O padre Wagner Ruivo contou que, em uma ocasião, “uma mulher chegou ao santuário [de Mugnano del Cardinale] com a filha cega e sentiu a inspiração de molhar a ponta do dedo no azeite da lamparina que iluminava a imagem de Filomena; ela pegou aquele óleo e colocou sobre os olhos da filha, que voltou a enxergar”. A partir de então, “começou-se a perceber o poder sobrenatural que Deus havia dado ao azeite, ao óleo dedicado à santa Filomena”, que se tornou outro sacramental.
“Há toda uma interpretação teológica para esse fato, porque sabemos que Jesus conta a parábola das dez virgens, sendo que cinco eram imprudentes e as outras cinco previdentes. E, como sabemos, metade não levou óleo suficiente e o Senhor fala: vigiai e orai. Então, esse óleo lembra a virgindade e a vigilância, indicando também a perseverança da virgem prudente que foi fiel ao Senhor até o final, ou seja, que não perdeu o óleo da unção do Espírito Santo”, disse.
O sacerdote recordou ainda que, segundo as revelações para a irmã Maria Luiza de Jesus, quando Filomena “foi flagelada, igual ao esposo dela, Jesus, ela ficou ensanguentada, toda chagada e foi jogada na cela. Um anjo vindo do céu apareceu e ungiu Filomena com óleo, de modo que no dia seguinte, ela acordou mais bela do que no dia anterior, para a fúria do imperador Diocleciano”.
Há também uma coroinha de santa Filomena, um “objeto que lembra um terço”, com “treze contas, porque ela morreu martirizada aos 13 anos”. “Reza-se a oração completa dela e depois, reza-se ‘pelo sangue que derramastes por amor a Jesus Cristo, alcançai-me a graça que vos peço’, em cada conta”.
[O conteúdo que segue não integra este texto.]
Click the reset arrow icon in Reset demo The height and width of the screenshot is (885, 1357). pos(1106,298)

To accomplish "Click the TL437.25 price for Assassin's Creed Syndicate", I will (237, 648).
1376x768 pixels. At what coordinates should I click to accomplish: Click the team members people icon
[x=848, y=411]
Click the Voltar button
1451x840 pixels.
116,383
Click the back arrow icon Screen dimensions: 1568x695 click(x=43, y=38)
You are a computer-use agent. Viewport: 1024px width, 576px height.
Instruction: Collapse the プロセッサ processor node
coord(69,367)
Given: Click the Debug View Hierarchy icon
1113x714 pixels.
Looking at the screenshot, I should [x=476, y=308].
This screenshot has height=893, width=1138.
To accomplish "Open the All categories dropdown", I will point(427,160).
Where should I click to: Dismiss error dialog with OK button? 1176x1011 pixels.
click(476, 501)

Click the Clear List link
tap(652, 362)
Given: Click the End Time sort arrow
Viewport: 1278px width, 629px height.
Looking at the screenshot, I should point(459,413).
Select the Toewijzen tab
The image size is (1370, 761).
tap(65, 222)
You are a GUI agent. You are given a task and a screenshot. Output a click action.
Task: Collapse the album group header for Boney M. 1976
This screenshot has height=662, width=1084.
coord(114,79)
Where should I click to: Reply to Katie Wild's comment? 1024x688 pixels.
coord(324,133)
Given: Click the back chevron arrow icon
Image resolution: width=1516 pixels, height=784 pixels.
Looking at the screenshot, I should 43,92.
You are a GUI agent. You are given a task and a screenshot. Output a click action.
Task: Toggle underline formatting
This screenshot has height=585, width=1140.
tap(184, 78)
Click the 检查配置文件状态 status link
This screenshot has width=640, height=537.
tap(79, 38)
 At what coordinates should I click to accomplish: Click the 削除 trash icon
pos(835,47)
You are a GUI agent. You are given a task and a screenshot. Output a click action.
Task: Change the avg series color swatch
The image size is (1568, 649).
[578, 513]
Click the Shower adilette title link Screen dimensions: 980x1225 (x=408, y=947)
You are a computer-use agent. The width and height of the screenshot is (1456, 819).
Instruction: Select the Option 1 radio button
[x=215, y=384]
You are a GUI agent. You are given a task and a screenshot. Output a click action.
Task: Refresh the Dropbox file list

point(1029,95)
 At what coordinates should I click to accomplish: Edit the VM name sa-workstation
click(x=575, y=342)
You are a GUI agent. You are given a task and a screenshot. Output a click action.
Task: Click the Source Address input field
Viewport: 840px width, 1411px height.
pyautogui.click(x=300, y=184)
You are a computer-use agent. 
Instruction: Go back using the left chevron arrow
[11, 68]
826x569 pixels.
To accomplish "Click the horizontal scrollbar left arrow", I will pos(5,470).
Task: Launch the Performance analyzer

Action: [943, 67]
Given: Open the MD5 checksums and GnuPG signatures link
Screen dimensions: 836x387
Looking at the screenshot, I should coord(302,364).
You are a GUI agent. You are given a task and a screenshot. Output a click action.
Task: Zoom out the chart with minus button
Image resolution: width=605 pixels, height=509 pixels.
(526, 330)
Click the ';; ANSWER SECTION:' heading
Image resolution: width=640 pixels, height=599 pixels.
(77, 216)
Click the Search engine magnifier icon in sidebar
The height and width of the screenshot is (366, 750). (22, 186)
Festa de santa Filomena em Sorocaba
O padre Wagner Ruivo disse que a celebração de santa Filomena “varia bastante”. “Existem lugares no mundo em que o dia dela não é necessariamente 10 de agosto. Cada lugar tem seu costume”.
Em Sorocaba, a festa é celebrada em 10 de agosto, dia do martírio. Além disso, o santuário também celebra o dia 10 de janeiro, “que comemora o nascimento da santa”.
Antes da celebração de hoje, o santuário viveu uma trezena. Segundo o sacerdote, “a trezena é algo que, com o passar dos anos, fomos entendendo que seria mais produtivo e pedagógico, pelo fato dela ter morrido aos treze anos”. “Cada dia da trezena em honra a cada ano dela na terra. Cada dia vem um padre. Interessante que os padres que vêm rezar não são apenas aqui da arquidiocese, mas de outras dioceses”, disse, recordando que na trezena deste ano, chegou a ter três padres de cidades diferentes na mesma missa. “Muitos padres vêm de ônibus em peregrinação com seu povo e é interessante porque nós não pedimos nem divulgamos, acontece naturalmente”.
A cada dia da trezena, foi rezada a ladainha composta por são João Maria Vianney e a oração oficial de santa Filomena. “E um costuma é que todos os fiéis que participam da novena recebem e cordão e é costume que ao final de cada dia da trezena, a pessoa dá um nó no cordão, contando o total de treze nós”, disse.
Hoje, festa de santa Filomena em Sorocaba, a programação conta com duas missas solenes. “Uma às 15h, porque pela revelação a irmã Maria Luiza, ela teria morrido na sexta-feira às 15h, hora da misericórdia, como o Esposo dela”, e a segunda missa, “com maior afluência popular às 19h30”.
“Ao final das duas missas, as pessoas são ungidas com o óleo, um sacramental de santa Filomena”, disse.